Als einen Grund für die Angriffe sah Haluschtschenko, dass ukrainische Stromexporte den europäischen Ländern helfen würden, weniger russisches Gas und Kohle nutzen zu müssen. Das ukrainische Energiesystem sei "immer noch stabil". 

09:57
12.10.2022
Nato-Generalsekretär Jens Stoltenberg begrüßt die deutsche Lieferung des Flugabwehrsystems Iris-T SLM an die Ukraine. "Ich begrüße die jüngste Ankündigung Deutschlands und auch die Lieferung deutscher Luftabwehrsysteme an die Ukraine", sagt der Norweger am Rande eines Treffens der Verteidigungsminister der Nato-Staaten in Brüssel.
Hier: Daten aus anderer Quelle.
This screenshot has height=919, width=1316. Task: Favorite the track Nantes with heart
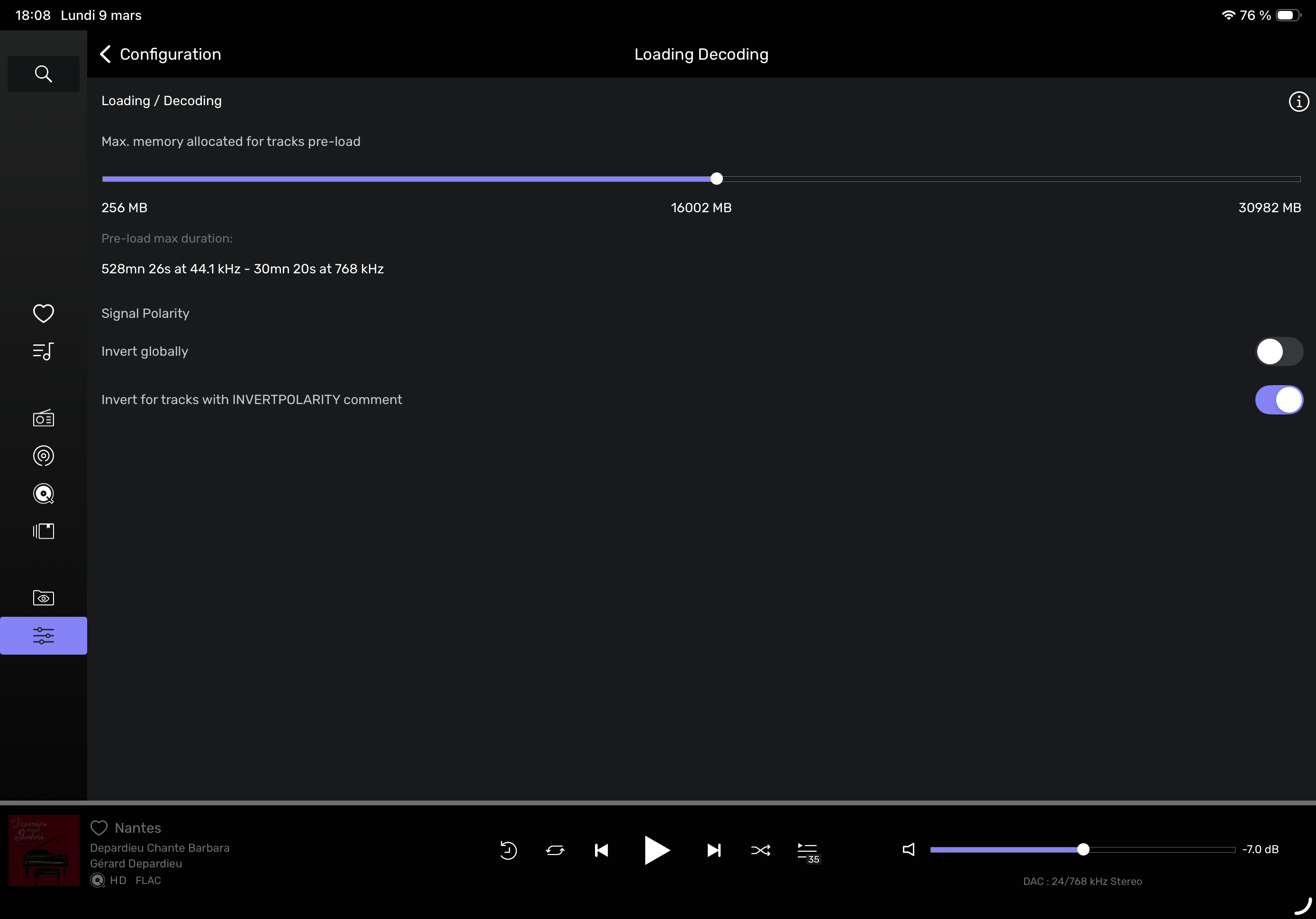click(x=99, y=828)
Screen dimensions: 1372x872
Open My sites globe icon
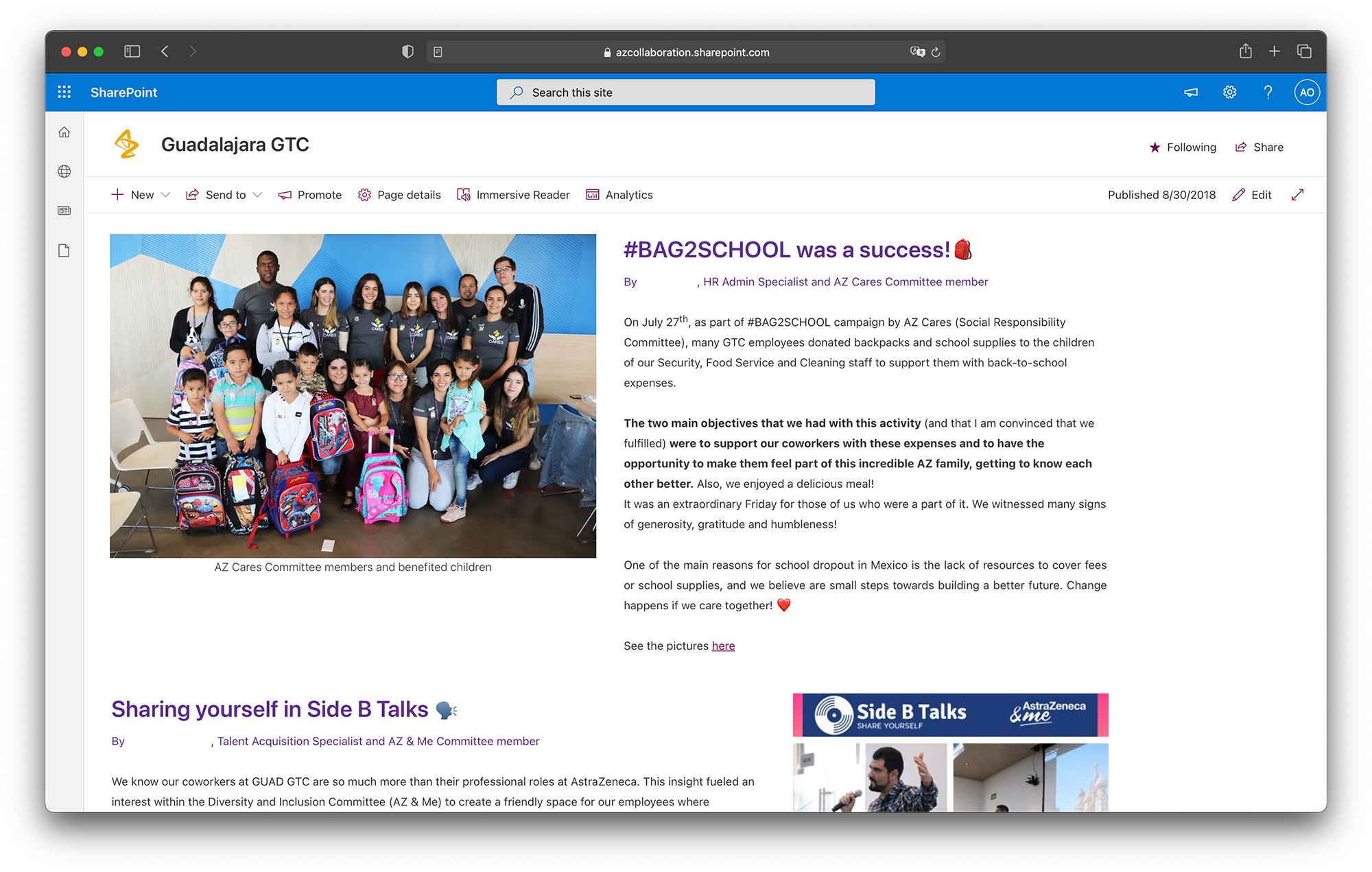coord(64,172)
Es sei extrem wichtig, dass die Bündnispartner Luftabwehrsysteme an die Ukraine lieferten. Man werde darüber beraten, wie man die Unterstützung ausbauen könne. "Und die oberste Priorität wird mehr Luftverteidigung sein."

09:17
12.10.2022
In Polen ist ein Leck an der Pipeline Druschba entdeckt worden, durch die Öl aus Russland nach Europa fließt. Die Ursache sei noch unbekannt, teilt der polnische Pipeline-Betreiber Pern mit. Demnach wurde das Leck am späten Dienstagabend an einem der beiden Stränge des westlichen Abschnitts der Leitung rund 70 Kilometer von der zentralpolnischen Stadt Plock gemeldet. Dies sei die Hauptleitung, über die das Rohöl nach Deutschland fließe. Nach neuesten Angaben der Feuerwehr liegt das Leck etwas weiter nördlich als ursprünglich angenommen, in der Nähe des Ortes Boniewo.
Über die Druschba-Pipeline wird auch die Raffinerie in Schwedt beliefert. Brandenburgs Wirtschaftsminister Jörg Steinbach sagt, er sei in Kontakt zur Frage, "was das für die Versorgung von Schwedt" bedeute.
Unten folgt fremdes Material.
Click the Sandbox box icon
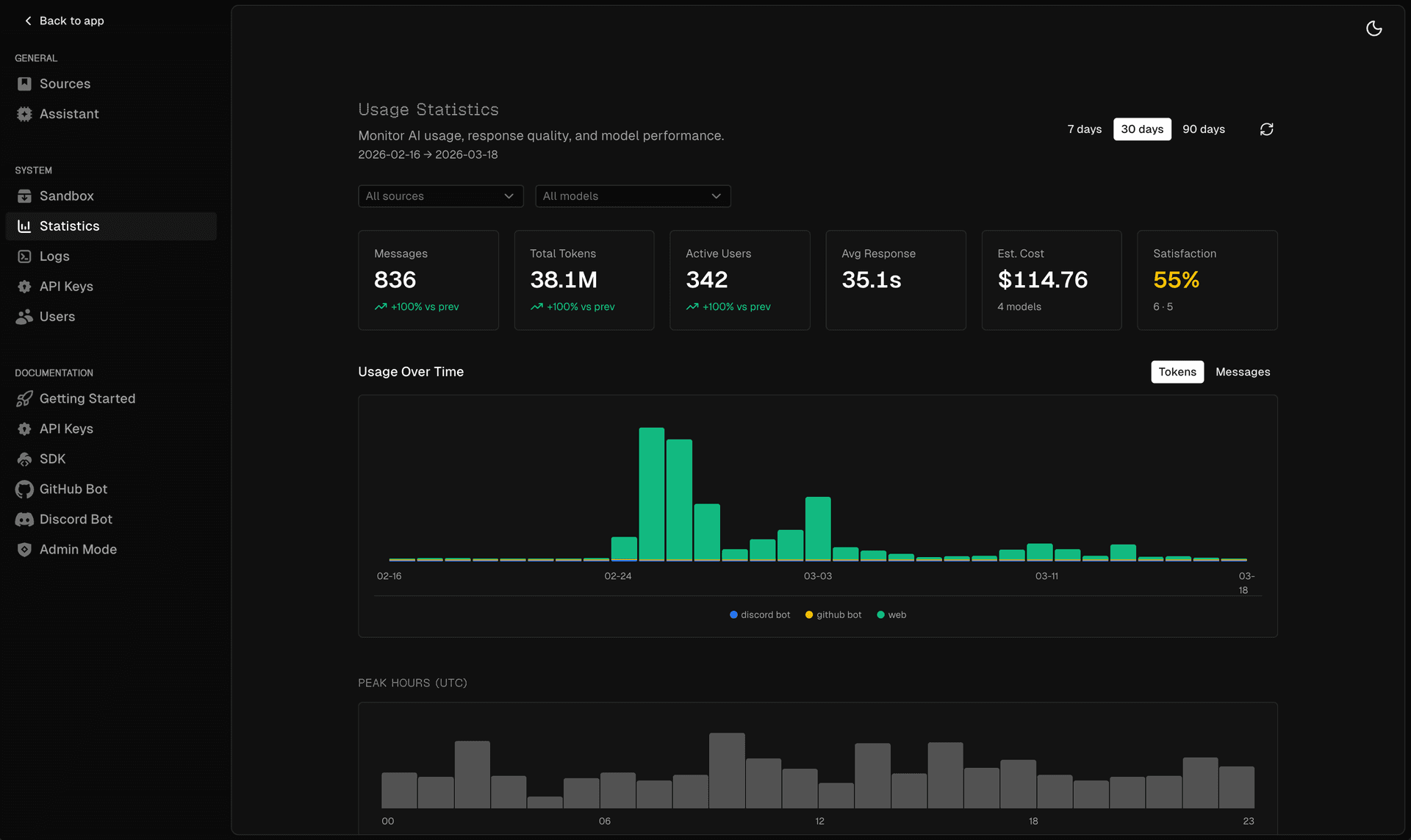The width and height of the screenshot is (1411, 840). (x=24, y=196)
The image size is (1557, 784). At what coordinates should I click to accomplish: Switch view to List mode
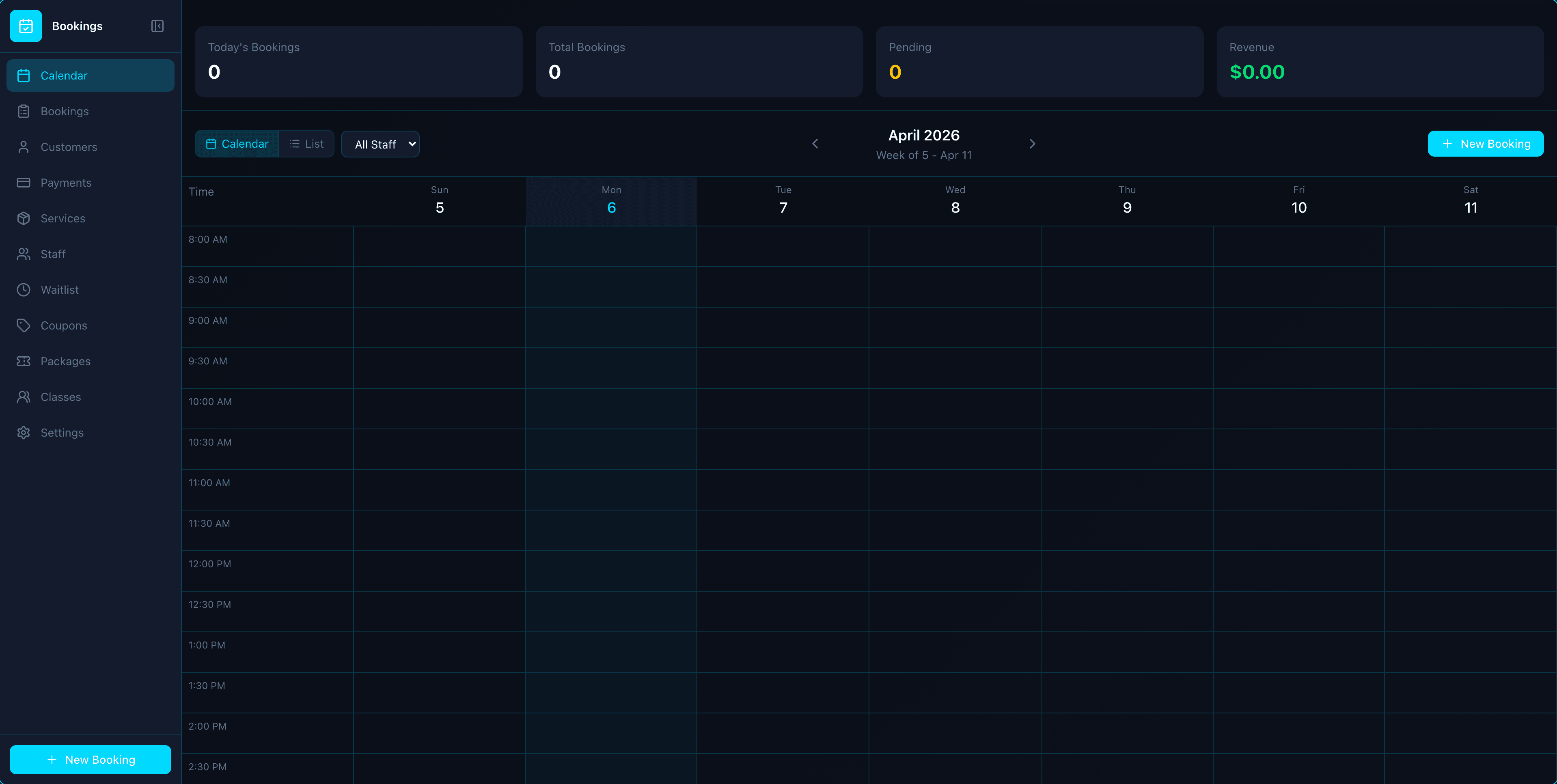pyautogui.click(x=306, y=143)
"Die Pumpen wurden sofort abgeschaltet. Der andere Strang der Ölpipeline ist unverändert in Betrieb", heißt es in dem Statement des Betreibers. Dies gelte auch für das restliche Netzwerk. An den Ort des Lecks seien Einsatzkräfte des Betreibers sowie die Feuerwehr entsandt worden.